■ Your task:
Convert every line of the listing below into a JSON list of strings, one string per line, leaving out blank lines.

┄┄┄┄┄┄┄┄┄┄

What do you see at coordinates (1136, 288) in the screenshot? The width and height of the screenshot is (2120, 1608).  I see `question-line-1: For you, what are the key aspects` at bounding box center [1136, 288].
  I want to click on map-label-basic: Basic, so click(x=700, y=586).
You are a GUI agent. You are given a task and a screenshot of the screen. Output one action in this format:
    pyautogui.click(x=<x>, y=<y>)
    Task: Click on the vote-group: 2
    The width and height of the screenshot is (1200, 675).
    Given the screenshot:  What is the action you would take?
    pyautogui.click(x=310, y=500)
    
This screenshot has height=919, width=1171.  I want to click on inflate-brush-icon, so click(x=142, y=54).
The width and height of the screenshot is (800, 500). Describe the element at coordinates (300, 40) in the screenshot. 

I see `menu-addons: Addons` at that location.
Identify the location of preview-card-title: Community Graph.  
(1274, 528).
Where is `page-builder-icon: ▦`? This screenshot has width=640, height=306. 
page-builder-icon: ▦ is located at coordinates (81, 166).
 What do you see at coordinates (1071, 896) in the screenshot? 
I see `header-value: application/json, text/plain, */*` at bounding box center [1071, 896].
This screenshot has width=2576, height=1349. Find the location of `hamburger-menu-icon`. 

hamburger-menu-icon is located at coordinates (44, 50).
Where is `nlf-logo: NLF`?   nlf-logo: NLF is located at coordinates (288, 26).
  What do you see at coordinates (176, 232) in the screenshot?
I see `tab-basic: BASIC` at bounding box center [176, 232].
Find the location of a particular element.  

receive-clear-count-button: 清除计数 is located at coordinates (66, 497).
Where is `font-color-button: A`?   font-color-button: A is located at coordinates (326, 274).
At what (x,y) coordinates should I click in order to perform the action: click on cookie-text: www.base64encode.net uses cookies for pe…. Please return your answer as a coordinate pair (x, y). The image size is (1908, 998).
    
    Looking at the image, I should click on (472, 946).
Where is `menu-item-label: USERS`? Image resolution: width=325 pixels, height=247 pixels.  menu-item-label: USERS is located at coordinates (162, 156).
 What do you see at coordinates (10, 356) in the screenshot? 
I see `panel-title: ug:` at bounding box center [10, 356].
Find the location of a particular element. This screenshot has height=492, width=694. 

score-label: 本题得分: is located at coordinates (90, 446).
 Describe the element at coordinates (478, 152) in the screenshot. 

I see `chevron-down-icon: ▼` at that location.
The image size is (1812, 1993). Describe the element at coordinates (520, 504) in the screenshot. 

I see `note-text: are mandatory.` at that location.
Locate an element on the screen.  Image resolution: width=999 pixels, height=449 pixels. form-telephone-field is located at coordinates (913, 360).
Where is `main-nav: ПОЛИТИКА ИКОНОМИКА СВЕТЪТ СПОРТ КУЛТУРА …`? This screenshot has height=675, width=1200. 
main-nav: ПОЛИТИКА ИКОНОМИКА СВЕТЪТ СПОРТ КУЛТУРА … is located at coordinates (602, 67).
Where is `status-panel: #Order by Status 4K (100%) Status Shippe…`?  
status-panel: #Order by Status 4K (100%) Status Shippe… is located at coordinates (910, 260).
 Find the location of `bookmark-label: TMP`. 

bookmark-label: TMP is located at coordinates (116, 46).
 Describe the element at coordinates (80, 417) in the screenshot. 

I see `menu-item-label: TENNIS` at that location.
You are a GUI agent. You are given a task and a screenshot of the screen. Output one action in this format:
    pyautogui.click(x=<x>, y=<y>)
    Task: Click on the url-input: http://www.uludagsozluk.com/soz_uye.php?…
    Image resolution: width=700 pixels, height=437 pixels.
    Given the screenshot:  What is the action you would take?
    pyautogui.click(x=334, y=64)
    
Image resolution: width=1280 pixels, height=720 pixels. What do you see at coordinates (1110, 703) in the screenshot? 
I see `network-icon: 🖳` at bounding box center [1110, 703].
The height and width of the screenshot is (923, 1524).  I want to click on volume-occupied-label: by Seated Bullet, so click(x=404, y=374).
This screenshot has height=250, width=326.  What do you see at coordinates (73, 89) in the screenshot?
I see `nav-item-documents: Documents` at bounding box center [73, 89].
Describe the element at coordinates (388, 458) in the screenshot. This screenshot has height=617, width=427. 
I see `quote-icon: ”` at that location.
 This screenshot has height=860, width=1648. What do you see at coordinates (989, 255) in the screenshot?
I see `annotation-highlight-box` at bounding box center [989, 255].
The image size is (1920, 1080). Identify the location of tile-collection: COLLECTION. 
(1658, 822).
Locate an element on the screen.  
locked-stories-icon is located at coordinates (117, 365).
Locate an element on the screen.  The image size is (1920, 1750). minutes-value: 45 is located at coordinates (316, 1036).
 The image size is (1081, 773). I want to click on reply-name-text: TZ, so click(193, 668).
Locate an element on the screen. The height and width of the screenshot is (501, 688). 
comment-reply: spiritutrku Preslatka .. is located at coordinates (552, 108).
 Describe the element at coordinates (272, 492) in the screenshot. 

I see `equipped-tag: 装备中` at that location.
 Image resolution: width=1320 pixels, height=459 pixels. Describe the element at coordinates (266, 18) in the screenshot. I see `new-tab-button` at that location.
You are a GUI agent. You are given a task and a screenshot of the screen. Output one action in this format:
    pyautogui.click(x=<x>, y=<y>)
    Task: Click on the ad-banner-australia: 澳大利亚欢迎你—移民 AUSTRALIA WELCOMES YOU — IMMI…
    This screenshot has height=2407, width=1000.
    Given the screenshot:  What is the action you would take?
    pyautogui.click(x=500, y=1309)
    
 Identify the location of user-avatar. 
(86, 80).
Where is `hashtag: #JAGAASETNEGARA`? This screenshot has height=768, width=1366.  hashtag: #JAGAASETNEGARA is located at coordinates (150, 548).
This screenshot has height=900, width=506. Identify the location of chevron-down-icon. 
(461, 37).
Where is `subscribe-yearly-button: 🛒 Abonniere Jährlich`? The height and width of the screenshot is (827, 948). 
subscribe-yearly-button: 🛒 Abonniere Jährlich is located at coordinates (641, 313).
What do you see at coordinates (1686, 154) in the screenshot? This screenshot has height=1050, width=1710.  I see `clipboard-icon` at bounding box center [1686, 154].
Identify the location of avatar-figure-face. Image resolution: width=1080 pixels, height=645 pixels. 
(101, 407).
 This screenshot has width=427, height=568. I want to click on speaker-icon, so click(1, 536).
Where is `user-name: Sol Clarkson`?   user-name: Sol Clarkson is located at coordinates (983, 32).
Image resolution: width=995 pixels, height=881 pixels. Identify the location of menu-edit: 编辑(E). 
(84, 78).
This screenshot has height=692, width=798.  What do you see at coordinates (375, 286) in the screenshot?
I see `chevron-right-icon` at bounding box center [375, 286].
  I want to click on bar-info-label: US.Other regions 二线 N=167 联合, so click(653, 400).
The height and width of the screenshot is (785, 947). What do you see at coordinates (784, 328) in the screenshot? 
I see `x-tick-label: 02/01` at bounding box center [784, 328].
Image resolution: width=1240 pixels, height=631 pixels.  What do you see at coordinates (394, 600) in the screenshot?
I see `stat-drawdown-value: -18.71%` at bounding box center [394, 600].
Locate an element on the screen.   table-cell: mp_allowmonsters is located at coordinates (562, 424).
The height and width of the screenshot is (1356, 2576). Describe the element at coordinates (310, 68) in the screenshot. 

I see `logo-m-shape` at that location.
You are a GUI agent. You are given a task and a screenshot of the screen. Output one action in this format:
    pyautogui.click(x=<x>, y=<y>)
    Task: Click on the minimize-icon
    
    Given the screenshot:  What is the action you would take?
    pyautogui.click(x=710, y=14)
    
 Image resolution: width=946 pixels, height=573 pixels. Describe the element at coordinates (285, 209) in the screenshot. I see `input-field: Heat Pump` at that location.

┄┄┄┄┄┄┄┄┄┄

■ Result of the exercise:
[
  "What do you see at coordinates (1136, 288) in the screenshot? The width and height of the screenshot is (2120, 1608).  I see `question-line-1: For you, what are the key aspects` at bounding box center [1136, 288].",
  "  I want to click on map-label-basic: Basic, so click(x=700, y=586).",
  "You are a GUI agent. You are given a task and a screenshot of the screen. Output one action in this format:",
  "    pyautogui.click(x=<x>, y=<y>)",
  "    Task: Click on the vote-group: 2",
  "    The width and height of the screenshot is (1200, 675).",
  "    Given the screenshot:  What is the action you would take?",
  "    pyautogui.click(x=310, y=500)",
  "This screenshot has height=919, width=1171.  I want to click on inflate-brush-icon, so click(x=142, y=54).",
  "The width and height of the screenshot is (800, 500). Describe the element at coordinates (300, 40) in the screenshot. ",
  "I see `menu-addons: Addons` at that location.",
  "Identify the location of preview-card-title: Community Graph.  ",
  "(1274, 528).",
  "Where is `page-builder-icon: ▦`? This screenshot has width=640, height=306. ",
  "page-builder-icon: ▦ is located at coordinates (81, 166).",
  " What do you see at coordinates (1071, 896) in the screenshot? ",
  "I see `header-value: application/json, text/plain, */*` at bounding box center [1071, 896].",
  "This screenshot has width=2576, height=1349. Find the location of `hamburger-menu-icon`. ",
  "hamburger-menu-icon is located at coordinates (44, 50).",
  "Where is `nlf-logo: NLF`?   nlf-logo: NLF is located at coordinates (288, 26).",
  "  What do you see at coordinates (176, 232) in the screenshot?",
  "I see `tab-basic: BASIC` at bounding box center [176, 232].",
  "Find the location of a particular element.  ",
  "receive-clear-count-button: 清除计数 is located at coordinates (66, 497).",
  "Where is `font-color-button: A`?   font-color-button: A is located at coordinates (326, 274).",
  "At what (x,y) coordinates should I click in order to perform the action: click on cookie-text: www.base64encode.net uses cookies for pe…. Please return your answer as a coordinate pair (x, y). The image size is (1908, 998).",
  "    Looking at the image, I should click on (472, 946).",
  "Where is `menu-item-label: USERS`? Image resolution: width=325 pixels, height=247 pixels.  menu-item-label: USERS is located at coordinates (162, 156).",
  " What do you see at coordinates (10, 356) in the screenshot? ",
  "I see `panel-title: ug:` at bounding box center [10, 356].",
  "Find the location of a particular element. This screenshot has height=492, width=694. ",
  "score-label: 本题得分: is located at coordinates (90, 446).",
  " Describe the element at coordinates (478, 152) in the screenshot. ",
  "I see `chevron-down-icon: ▼` at that location.",
  "The image size is (1812, 1993). Describe the element at coordinates (520, 504) in the screenshot. ",
  "I see `note-text: are mandatory.` at that location.",
  "Locate an element on the screen.  Image resolution: width=999 pixels, height=449 pixels. form-telephone-field is located at coordinates (913, 360).",
  "Where is `main-nav: ПОЛИТИКА ИКОНОМИКА СВЕТЪТ СПОРТ КУЛТУРА …`? This screenshot has height=675, width=1200. ",
  "main-nav: ПОЛИТИКА ИКОНОМИКА СВЕТЪТ СПОРТ КУЛТУРА … is located at coordinates (602, 67).",
  "Where is `status-panel: #Order by Status 4K (100%) Status Shippe…`?  ",
  "status-panel: #Order by Status 4K (100%) Status Shippe… is located at coordinates (910, 260).",
  " Find the location of `bookmark-label: TMP`. ",
  "bookmark-label: TMP is located at coordinates (116, 46).",
  " Describe the element at coordinates (80, 417) in the screenshot. ",
  "I see `menu-item-label: TENNIS` at that location.",
  "You are a GUI agent. You are given a task and a screenshot of the screen. Output one action in this format:",
  "    pyautogui.click(x=<x>, y=<y>)",
  "    Task: Click on the url-input: http://www.uludagsozluk.com/soz_uye.php?…",
  "    Image resolution: width=700 pixels, height=437 pixels.",
  "    Given the screenshot:  What is the action you would take?",
  "    pyautogui.click(x=334, y=64)",
  "Image resolution: width=1280 pixels, height=720 pixels. What do you see at coordinates (1110, 703) in the screenshot? ",
  "I see `network-icon: 🖳` at bounding box center [1110, 703].",
  "The height and width of the screenshot is (923, 1524).  I want to click on volume-occupied-label: by Seated Bullet, so click(x=404, y=374).",
  "This screenshot has height=250, width=326.  What do you see at coordinates (73, 89) in the screenshot?",
  "I see `nav-item-documents: Documents` at bounding box center [73, 89].",
  "Describe the element at coordinates (388, 458) in the screenshot. This screenshot has height=617, width=427. ",
  "I see `quote-icon: ”` at that location.",
  " This screenshot has height=860, width=1648. What do you see at coordinates (989, 255) in the screenshot?",
  "I see `annotation-highlight-box` at bounding box center [989, 255].",
  "The image size is (1920, 1080). Identify the location of tile-collection: COLLECTION. ",
  "(1658, 822).",
  "Locate an element on the screen.  ",
  "locked-stories-icon is located at coordinates (117, 365).",
  "Locate an element on the screen.  The image size is (1920, 1750). minutes-value: 45 is located at coordinates (316, 1036).",
  " The image size is (1081, 773). I want to click on reply-name-text: TZ, so click(193, 668).",
  "Locate an element on the screen. The height and width of the screenshot is (501, 688). ",
  "comment-reply: spiritutrku Preslatka .. is located at coordinates (552, 108).",
  " Describe the element at coordinates (272, 492) in the screenshot. ",
  "I see `equipped-tag: 装备中` at that location.",
  " Image resolution: width=1320 pixels, height=459 pixels. Describe the element at coordinates (266, 18) in the screenshot. I see `new-tab-button` at that location.",
  "You are a GUI agent. You are given a task and a screenshot of the screen. Output one action in this format:",
  "    pyautogui.click(x=<x>, y=<y>)",
  "    Task: Click on the ad-banner-australia: 澳大利亚欢迎你—移民 AUSTRALIA WELCOMES YOU — IMMI…",
  "    This screenshot has height=2407, width=1000.",
  "    Given the screenshot:  What is the action you would take?",
  "    pyautogui.click(x=500, y=1309)",
  " Identify the location of user-avatar. ",
  "(86, 80).",
  "Where is `hashtag: #JAGAASETNEGARA`? This screenshot has height=768, width=1366.  hashtag: #JAGAASETNEGARA is located at coordinates (150, 548).",
  "This screenshot has height=900, width=506. Identify the location of chevron-down-icon. ",
  "(461, 37).",
  "Where is `subscribe-yearly-button: 🛒 Abonniere Jährlich`? The height and width of the screenshot is (827, 948). ",
  "subscribe-yearly-button: 🛒 Abonniere Jährlich is located at coordinates (641, 313).",
  "What do you see at coordinates (1686, 154) in the screenshot? This screenshot has height=1050, width=1710.  I see `clipboard-icon` at bounding box center [1686, 154].",
  "Identify the location of avatar-figure-face. Image resolution: width=1080 pixels, height=645 pixels. ",
  "(101, 407).",
  " This screenshot has width=427, height=568. I want to click on speaker-icon, so click(1, 536).",
  "Where is `user-name: Sol Clarkson`?   user-name: Sol Clarkson is located at coordinates (983, 32).",
  "Image resolution: width=995 pixels, height=881 pixels. Identify the location of menu-edit: 编辑(E). ",
  "(84, 78).",
  "This screenshot has height=692, width=798.  What do you see at coordinates (375, 286) in the screenshot?",
  "I see `chevron-right-icon` at bounding box center [375, 286].",
  "  I want to click on bar-info-label: US.Other regions 二线 N=167 联合, so click(653, 400).",
  "The height and width of the screenshot is (785, 947). What do you see at coordinates (784, 328) in the screenshot? ",
  "I see `x-tick-label: 02/01` at bounding box center [784, 328].",
  "Image resolution: width=1240 pixels, height=631 pixels.  What do you see at coordinates (394, 600) in the screenshot?",
  "I see `stat-drawdown-value: -18.71%` at bounding box center [394, 600].",
  "Locate an element on the screen.   table-cell: mp_allowmonsters is located at coordinates (562, 424).",
  "The height and width of the screenshot is (1356, 2576). Describe the element at coordinates (310, 68) in the screenshot. ",
  "I see `logo-m-shape` at that location.",
  "You are a GUI agent. You are given a task and a screenshot of the screen. Output one action in this format:",
  "    pyautogui.click(x=<x>, y=<y>)",
  "    Task: Click on the minimize-icon",
  "    Given the screenshot:  What is the action you would take?",
  "    pyautogui.click(x=710, y=14)",
  " Image resolution: width=946 pixels, height=573 pixels. Describe the element at coordinates (285, 209) in the screenshot. I see `input-field: Heat Pump` at that location."
]